DOCUMENT SEGMENT:
________________

The critical industry of McDonald's delivery will never pay a living wage. There's not enough value. Folks will have to self-select out.

  • McD’s has doubled prices with rising profits

    • That's true, but the delivery people do not work for McD's. They do not legally work for the delivery companies (although practically they do). People that pay for delivery will not pay very much for delivery, generally less than minimum wage. They'll instead get the food themselves.

    • And it gets those without having to pay drivers (and technically even workers in most McDonalds’ restaurants since they are franchised), so why would they start?

      Delivery and final assembly of food is not McDonald’s’ business.

________________

MATERIAL SUPPLIED:
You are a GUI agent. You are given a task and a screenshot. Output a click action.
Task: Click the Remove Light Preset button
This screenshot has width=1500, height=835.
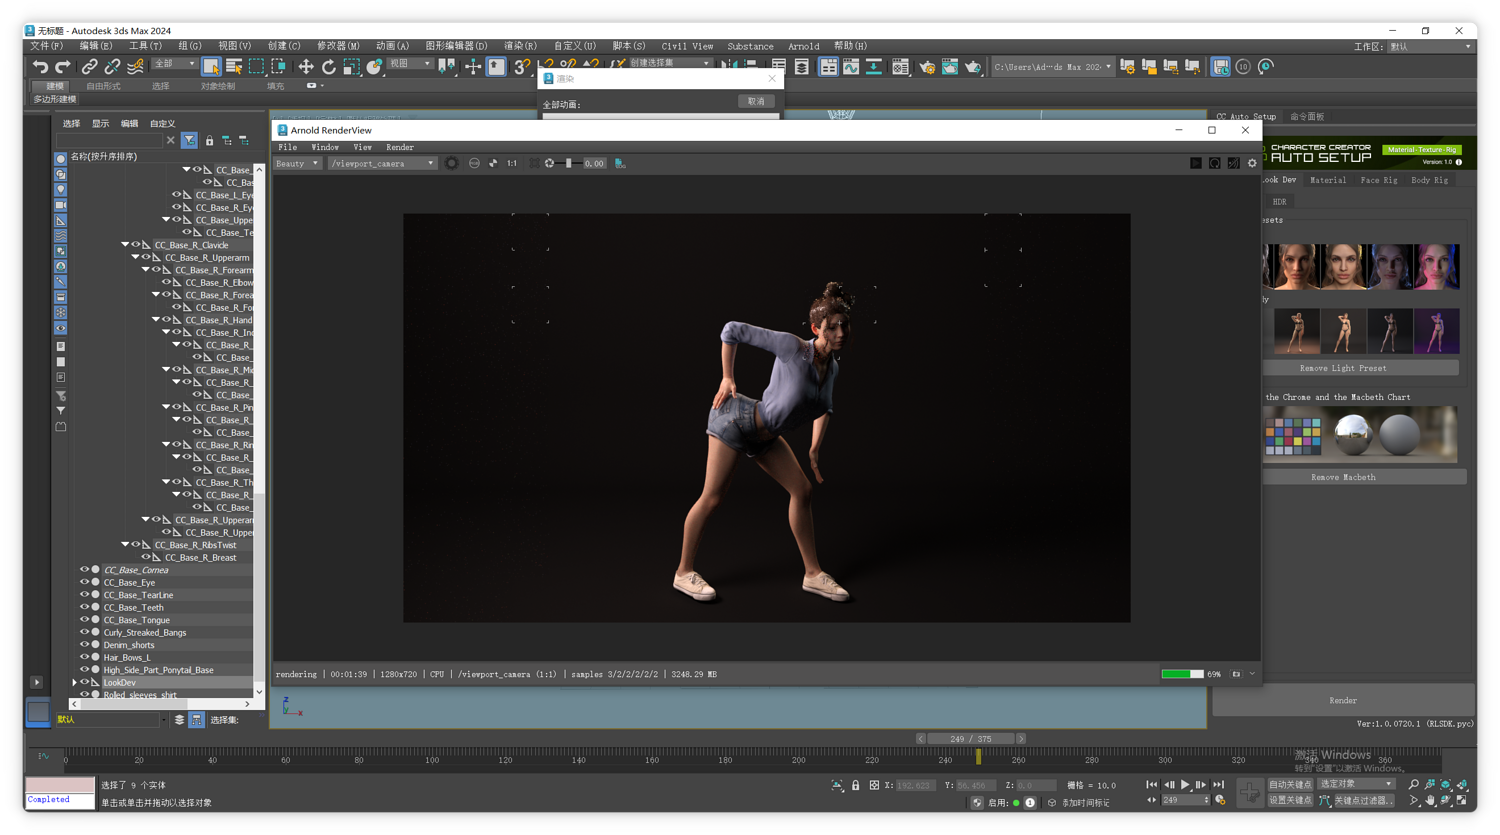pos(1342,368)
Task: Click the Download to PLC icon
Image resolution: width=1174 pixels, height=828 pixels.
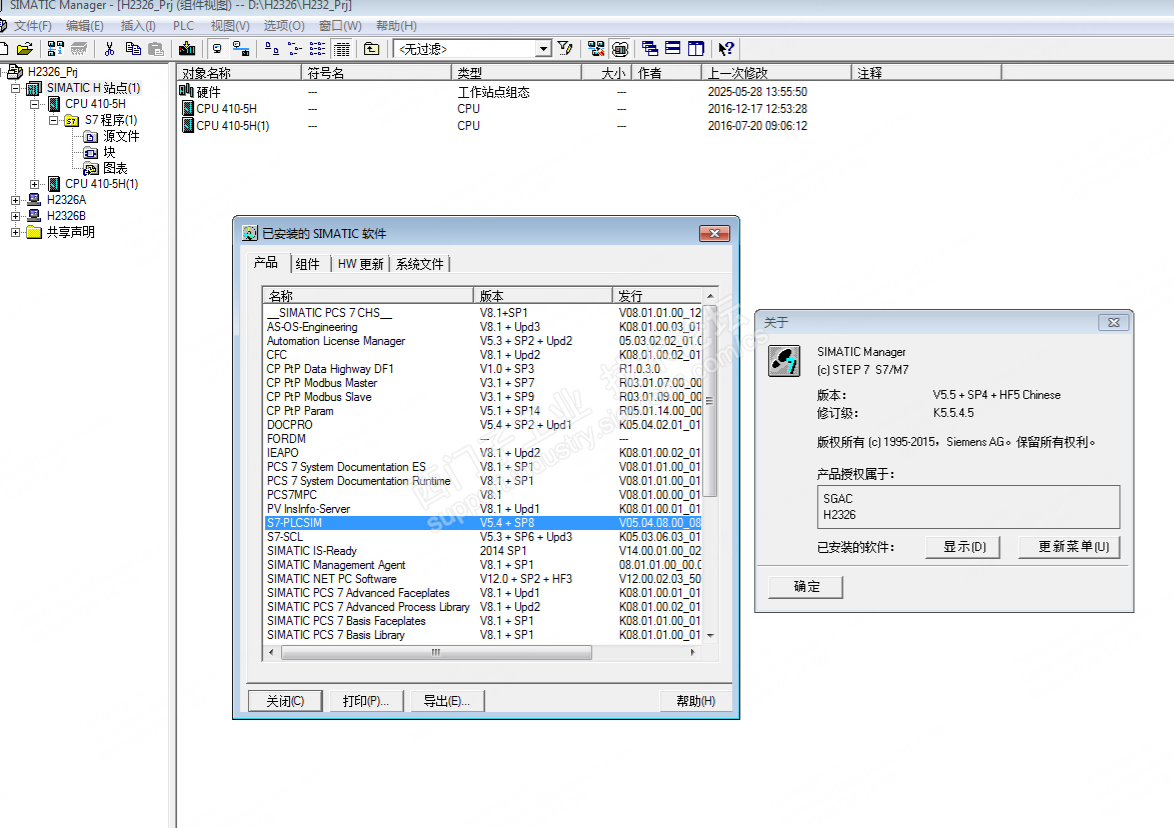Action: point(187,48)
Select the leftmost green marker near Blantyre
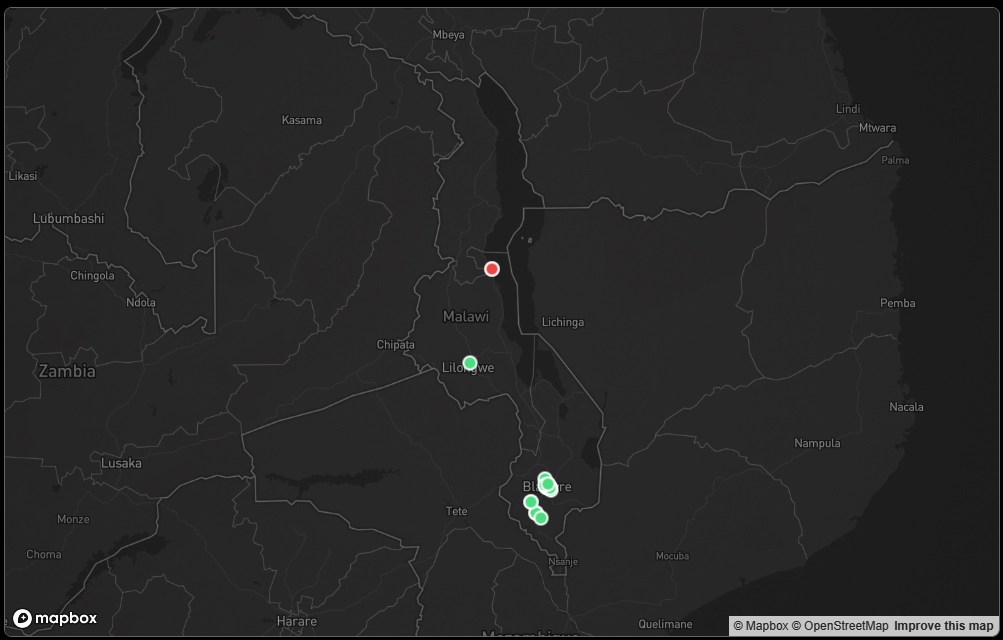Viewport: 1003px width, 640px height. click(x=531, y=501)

________________

PROBLEM A: In the discussion of McDonald's delivery, revise everything from "The critical industry" down to "would they start?" and write it out again with "minimum wage" replaced by "a living wage".
PROBLEM B: Translate this sentence from the discussion of McDonald's delivery into Spanish: "People that pay for delivery will not pay very much for delivery, generally less than minimum wage."

EXERCISE RESPONSE A:
The critical industry of McDonald's delivery will never pay a living wage. There's not enough value. Folks will have to self-select out.

  • McD’s has doubled prices with rising profits

    • That's true, but the delivery people do not work for McD's. They do not legally work for the delivery companies (although practically they do). People that pay for delivery will not pay very much for delivery, generally less than a living wage. They'll instead get the food themselves.

    • And it gets those without having to pay drivers (and technically even workers in most McDonalds’ restaurants since they are franchised), so why would they start?

EXERCISE RESPONSE B: Las personas que pagan por la entrega no pagarán mucho por la entrega, generalmente menos del salario mínimo.